The landlord successfully placed 89.7m new ordinary shares at 550p each, representing 9.99 per cent of its existing share capital. Of the £493m raised, it will use £213m to fund recent acquisitions, including its purchase of Ealing Broadway shopping centre, and another £150m for deals in advanced negotiations.

Chief executive Chris Grigg said the placing will allow British Land to take advantage of the increasing number of deals it has seen coming onto the market in its key office and retail sectors in recent months. “Our focus is on London offices and south east retail where we are seeing disproportional opportunities,” he added.

British Land placed the shares via a cash box, a financing structure that allows a firm to issue new shares by bypassing pre-emption requirements – meaning without shareholder approval – provided they are issued for a non-cash consideration.

But Grigg said yesterday that the placing had been well-received by shareholders: “We have got a lot of interest and a lot of confirmation from shareholders that this is the kind of thing they want us to do.

The property developer also said yesterday it has sold the 593,000 square foot Ropemaker Place office block to a consortium led by Axa Real Estate and including two Asian investors. One of them is thought to be Gingko Tree Investment, the London-registered Chinese state-owned fund.

Grigg said the sale to overseas buyers highlighted “how important London is on the world stage”.

Shares in the firm closed down 4.39 per cent at 555p.

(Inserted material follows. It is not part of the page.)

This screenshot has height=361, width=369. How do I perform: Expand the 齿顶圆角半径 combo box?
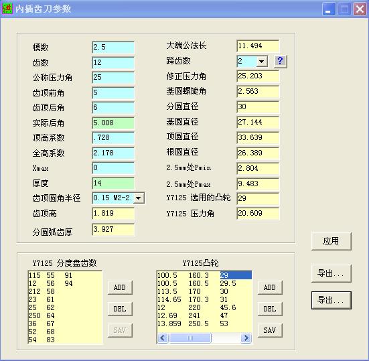139,198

THE SUDDEN surge of activity among firms has seen some of the City’s most prominent dealmakers back in the spotlight as advisers line up to run the books for their FTSE 100 clients. British Land’s joint bookrunner UBS put up a team including Simon Warshaw, the ex co-head of its advisory business who was moved to a corporate client solutions role by new investment bank boss Andrea Orcel, while Goldman Sachs was represented by Anthony Gutman, the bank’s rising star who made partner last year, along with Philip Shelley and David Matheson. Morgan Stanley also joined the line-up, with Jonathan Lane, Nick White and Bill Hutchings as joint bookrunner and joint corporate broker. The same three banks also lined up on RBS’s stake sale of Direct Line.